RIYADH: Egypt is set to receive €7.4 billion ($8 billion) in aid from the EU to support its economy until 2027 amidst conflicts in Gaza and Sudan, according to reports.

London-based newspaper the Financial Times claims the aid comes amid concerns that the situations could deepen the North African country’s financial challenges and increase migration pressures in Europe.

Dimitris Kairidis, the Greek migration minister, told the news source that Egypt had played a “very critical, key role” in managing irregular migration to the continent. 

In early March, the International Monetary Fund approved increasing a support program for the country from $3 billion to $8 billion following the liberalization of the exchange rate and the raising of interest rates.

Speaking to Arab News, Mahmoud Khairy, an economist who has previously worked at the Central Bank of Egypt, emphasized the need for extra financial assistance for the country, despite the IMF’s support.

He said: “The widening conflict in Gaza, coupled with Houthi group attacks on ships in the Red Sea, has led to a decrease in Suez Canal revenues by 40 percent – approximately $4 billion – equivalent to half of the IMF’s new loan.”

The EU’s aid package, consisting of grants and loans until the end of 2027, includes approximately €1 billion in immediate financial assistance.

Additionally, €4 billion of the package is tied to reforms within the program’s framework signed with the IMF, which is currently under discussion and requires approval from EU member states.

The agreement also encompasses support for Egypt’s energy sector and assistance in dealing with the increasing number of Sudanese refugees in the country, as well as aid to fortify the country’s borders with Libya.

“We do not have direct flows out of Egypt,” Kairidis told the FT. However, he added: “There are Egyptians crossing through eastern Libya.”

Egyptian Finance Minister Mohamed Maait stated in an interview with Al-Sharq that the country anticipates receiving around $5 billion to $6 billion in funding from the EU in the near future. 

Khairy further remarked: “On the other hand, the mediation role played by Egyptian officials between Hamas and Israel has helped reaffirm the importance of Egypt’s role in maintaining balance and peace in the region.”

This role was a primary factor leading the IMF and major countries to extend support to the Egyptian economy, according to the advisor.

President of the European Commission Ursula von der Leyen is scheduled to travel to Cairo on March 17 along with the prime ministers of Greece, Italy, and Belgium to finalize and announce the agreement.

The anticipated deal comes after months of negotiations accelerated by the outbreak of the war in Gaza amidst fears of potential refugee movements from the area.

According to Maait, Egypt’s overall budget deficit worsened during the first eight months of the current fiscal year to 6.7 percent of the gross domestic product by the end of last February, compared to 5 percent the previous year.

WHAT TO WORK ON |
a – List every person named in the article on EU aid to Egypt.
b – According to Khairy's statement in the article on EU aid to Egypt, by what percentage have Suez Canal revenues decreased?
Rely only on the article on EU aid to Egypt.

DATASET EXCERPT |
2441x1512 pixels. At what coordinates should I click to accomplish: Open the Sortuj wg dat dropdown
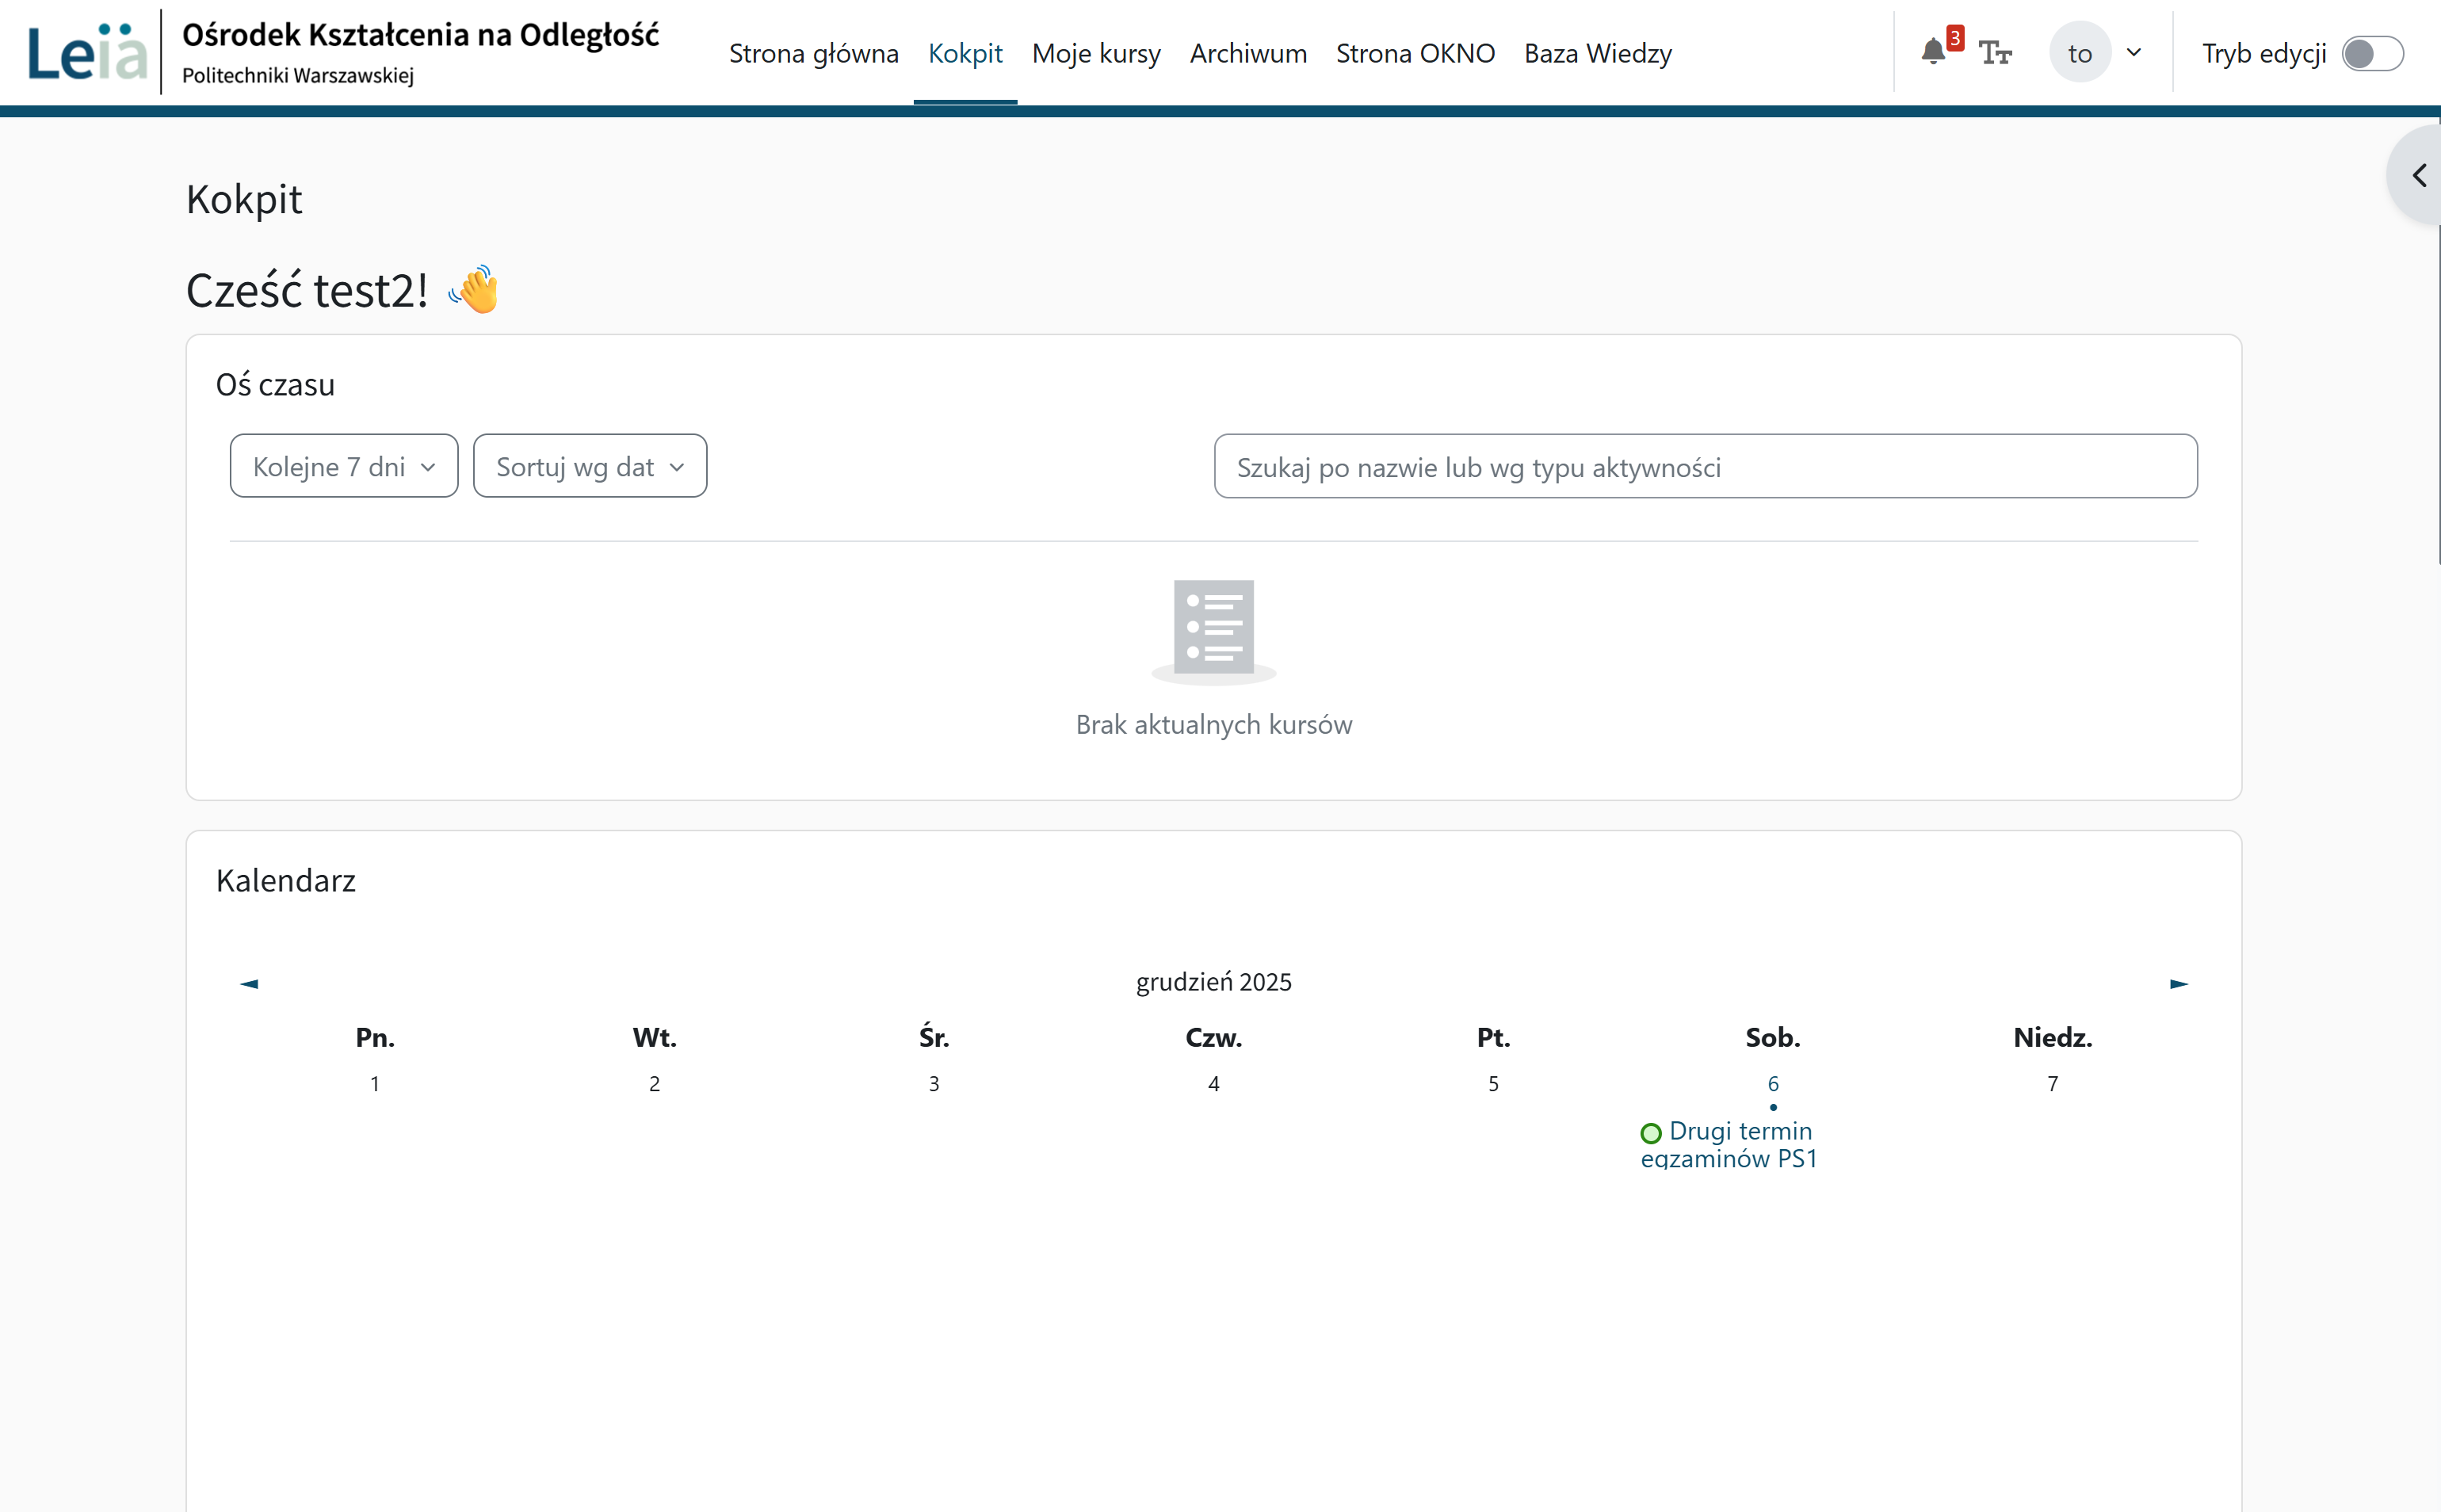590,466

SOLUTIONS BY TASK |
a – Dimitris Kairidis, Mahmoud Khairy, Mohamed Maait, Ursula von der Leyen

b – By 40 percent, approximately $4 billion.